We went over how to talk to guys about condoms, but sometimes you have to rewind even further and start with the STD talk. Like a colonoscopy, broaching the subject of STDs is awkward and uncomfortable, but necessary. So drink that gallon of laxatives, because it’s time to grin and bear it. Here’s how. #youcanthankmewhenyoudon’tgetherpes
Be the one to bring it up
Because he sure as shit won’t. In my experience, guys will avoid the STD talk like it’s the truth and they’re Hillary Clinton—whether because they’re just too embarrassed or think that so long as a condom is used, STDs need never be spoken of (which is just not true—don’t make me go into all the ways you can and will have ‘intimate’ contact outside of the condom, because for one I hate the word ‘intimate’ and it makes me really uncomfortable and for two we all know it’s true—a condom does not provide 100% coverage or protection against anything—so don’t waste my time). Thusly, you have to be the bigger man [ironic] and start the dialogue. #they’rewelcome
Get it over with
Don’t wait to do it, because before you know it, you’ll find yourself moments away from penetration, which is not the best time to bring up who does/doesn’t have gonorrhea. Do it before, and when you’re far far away from, any sort of sexual or potentially sexual situation, so there’s no risk of having the talk after it already may be too late (one orgasm is not worth the price of contracting Hep C. Plus, we all know he’s not going to make you come anyways, so risking it is extra not worth it).
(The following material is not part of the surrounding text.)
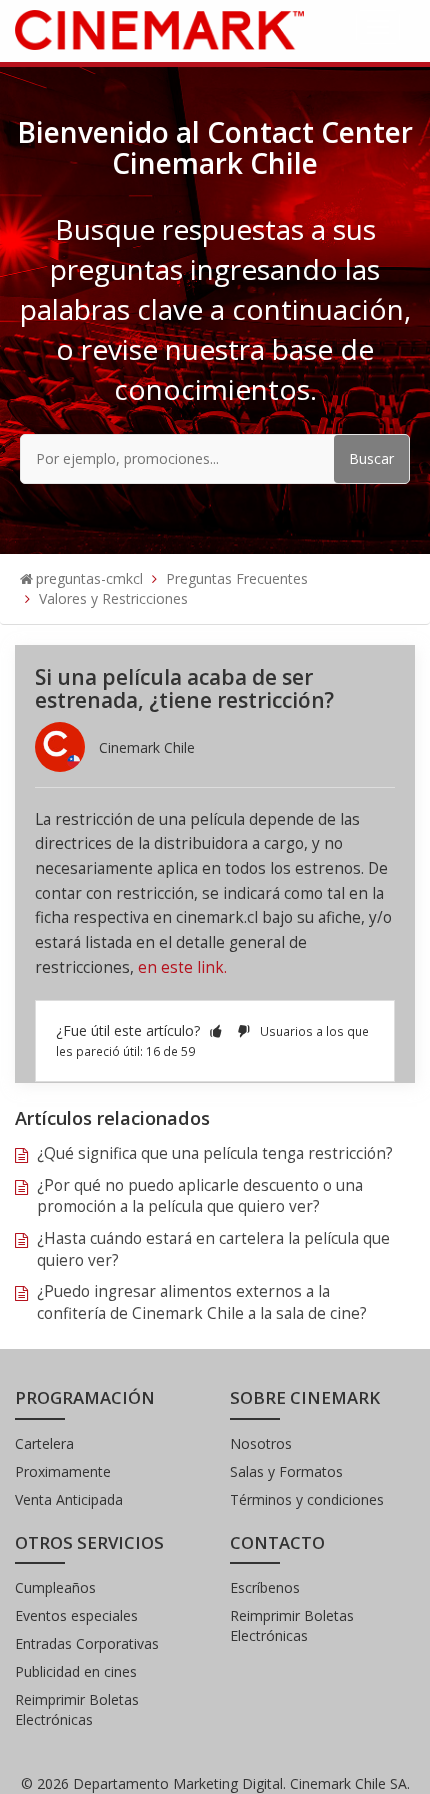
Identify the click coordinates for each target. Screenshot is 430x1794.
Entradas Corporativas (87, 1643)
I.e. take him to a soup kitchen to volunteer and bring it up when you’re ladling baked beans. Or at church. Or at dinner with your parents. Wherever and whenever you can have an honest, non-hormone fueled conversation about sexual health and safety.
Ask him when he was last tested and what for, and tell him your answers to those questions as well (if it’s a super uncomfortable/tense situation, offer to go first—this will disarm him. Lead by example. Like you would if you were teaching a child something. So, congratulations, your sexual partner is basically a child. I’m just gonna let that one sit with you). My understanding is that it can take up to 3-6 months for some STDs to show up on tests, so you should be tested 3-6 months after your last sexual contact/potential exposure to STDs (remember that STDs can be spread via lots of different types of contact/activities). This of course depends somewhat on your lifestyle, so obviously talk to a doctor to figure out what’s right for you (I sound like a prescription drug commercial. But don’t rely on me, because I’m not a medical professional—I would totally go to med school except I have a sneaking suspicion that being a doctor is not as scandalously fun as Grey’s Anatomy makes it look).
Don’t allow yourself to be talked out of it
I really don’t care if he doesn’t think it needs to be discussed for whatever insufficient excuse he makes up—the bottom line is that you need to be open with any sexual partner about their STD status and vice versa, unless you don’t give a fuck about your health or others’ (in which case, by all means, proceed sexually with other people who, like you, are self-interested fucking morons, and get alllll the genital warts the world has to offer. #youdeserveeachother #butkindlyleaveusoutofit).
Consider applying it to oral sex
I know, I know—like no one talks about STDs before oral sex. But, again, I don’t really care what’s socially acceptable (I didn’t when I had—some may say, “rocked“—a mullet-rattail hybrid as a child, and I sure as hell don’t now). The fact is that a lot of STDs can be transmitted through oral sex (in addition to the plethora of other ways they can be spread, which we won’t get into now, but just some food for terrifying thought). Yes, this is a bummer, but life is terrible, so this is nothing new. So unless you want a throat full o’ HPV, I would have the talk before you put anything in your mouth, or anyone else’s.
STDs don’t mean no sex. Some of them are curable, all are treatable, and none are some sort of definitive barrier to sex. Yes, they complicate sex, but you can have an STD(s) and still enjoy your sex life. They’re not any kind of death sentence—even the “scariest” one, HIV/AIDS, is getting more and more manageable. If you or your partner find out you have an STD, simply ask your doctor the best way to deal with it and still have sex. Coming from a completely OCD germaphobe, I know it can be tempting to refuse to have sex when any STD is involved. But honestly, unless you want to be celibate forever and join a convent, get the fuck over it. Life is messy. Sex is no exception. And I think that when you find that while sexual health may seem super complicated, it still is completely manageable, and grappling with it doesn’t require sacrificing the enjoyment of sex, you’ll just be more at peace with your existence (I’m pretty sure it was Buddha who said that. Or Charlie Sheen.)